● Actividad:
Escribe la continuación del texto sobre los magos y el funcionamiento del cerebro, a partir de su última oración.

Los estudios que han realizado Macknik y Martínez-Conde han ido revelando cómo los magos emplean, de modo empírico, desarrollado al paso de los siglos, aspectos de nuestro sistema cognitivo de los que la ciencia ni siquiera estaba al tanto hasta hace un par de siglos. La capacidad limitada de nuestra vista para distinguir contrastes, la retención o persistencia de la visión (esa postimagen que percibimos más claramente cuando nos deslumbra el súbito flash de una cámara), los ángulos que hacen que percibamos mejor o peor la profundidad de un objeto o el fascinante fenómeno del relleno.

Nuestra experiencia visual es extremadamente rica, pese a que nuestros ojos tienen una “resolución” muy inferior a la de las cámaras digitales comunes con las que nos fotografiamos por diversión (aproximadamente un megapíxel según los investigadores). Nuestro cerebro, sin embargo, tiene un sistema de circuitos tal que nos permite “predecir” cómo son las cosas a partir de lo que ve, y “rellenar” los huecos de modo que tengamos una visión mucho más clara de la que nos ofrecen nuestros ojos.

Una de las más fascinantes confirmaciones del trabajo de estos investigadores con los magos es que nuestro cerebro no es capaz de hacer dos cosas a la vez. Por mucho que nos guste pensar que sí podemos hacerlo.

En palabras de Luigi Anzivino, que conjunta las dos profesiones de ilusionista y neurocientífico (y cocinero, insiste), cuando vemos un truco de magia estamos tratando de seguir el efecto y al mismo tiempo de desentrañar el método mediante el cual se consigue ese efecto, el “¿cómo lo hace?” esencial para la buena magia. Dice Anzivino: “Por cuanto se refiere a nuestro cerebro, no existe el multitasking”. Macknik y Martínez-Conde lo confirman con el fenómeno conocido como “ceguera por desatención”: cuando nos concentramos en una cosa, pueden pasar otras muchas, bastante singulares, sin que nos demos cuenta. Si estamos contando cuántos pases se dan unos jugadores de baloncesto en un vídeo, literalmente puede pasar entre ellos un hombre con un disfraz de gorila y no nos daremos cuenta.

No es broma, es un clásico experimento realizado en Harvard por Daniel J. Simons y Christopher F. Chabris. Cuando los magos hacen algo que quieren que veamos, atrapan nuestra atención y nos vuelven, literalmente, ciegos a otras cosas que están haciendo y que no quieren que veamos. Lo que se llama en el argot mágico “misdirection”: llevar la atención a una dirección opuesta a lo que está haciendo el mago.

● Información proporcionada:

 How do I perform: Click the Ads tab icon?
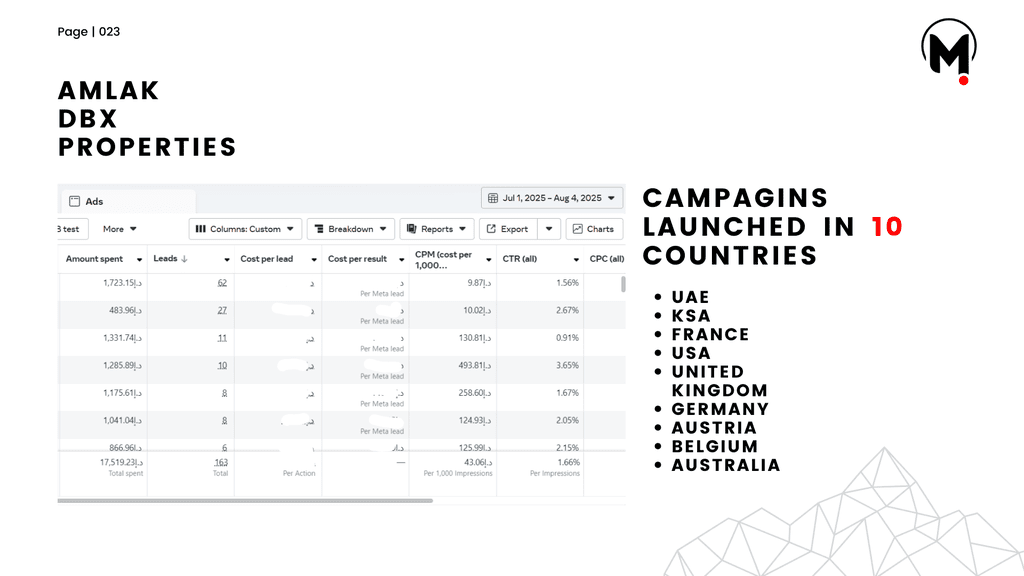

--

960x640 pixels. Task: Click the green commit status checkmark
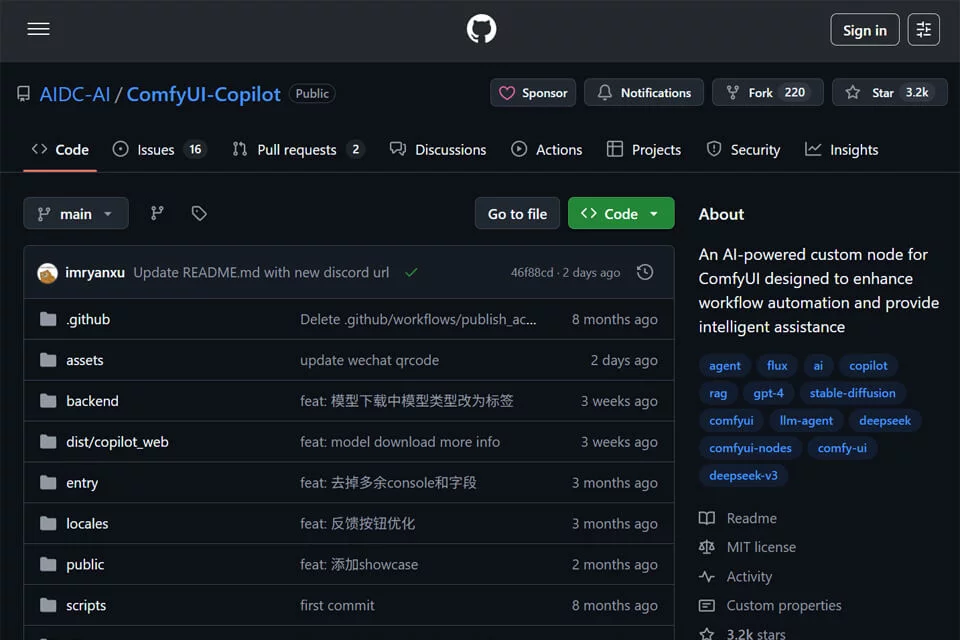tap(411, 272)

● Tu respuesta:
Y no, la mano no es más rápida que la vista. Aunque la palabra “prestidigitación” signifique “velocidad al mover los dedos”, lo que realmente hacen los magos es jugar con nuestros sentidos y atención, con los mecanismos que hemos desarrollado para poder manejar la realidad a nuestra conveniencia. Porque el cerebro con el que nos explicamos el universo evolucionó para encontrar alimento, cazar y evitar ser cazados... y poco más.

El estudio neurocientífico de las ilusiones mágicas nos confirma que la representación del mundo que nos ofrecen nuestros sentidos y los mecanismos de nuestro cerebro para interpretarlos no sea exacta. El mundo no es lo que parece, y magos y timadoresse aprovechan de ello.

Pero queda el consuelo de que somos la única especie, hasta donde podemos decirlo, que sabe, con toda certeza, que su percepción no es del todo fiable. Y que es capaz de estudiar cómo y por qué. Con ayuda de un poco de magia.

Un secreto de Tamariz

Juan Tamariz fue uno de los muchos magos estudiados por Macknik y Martínez-Conde. En el libro que escribieron, “Los engaños de la mente”, revelan muchos trucos mágicos para explicar su relación con nuestro conocimiento sobre nuestros mecanismos neurológicos, pero uno en particular de Tamariz resulta más misterio que revelación: los movimientos, la ropa, la voz, los gritos, las risas y todo lo que parece hacer a Juan Tamariz excéntrico no son sólo efectos escénicos. Todos esos detalles, en apariencia superficiales, son esenciales para el éxito de las ilusiones del mago. Aunque no nos diga cómo lo hace.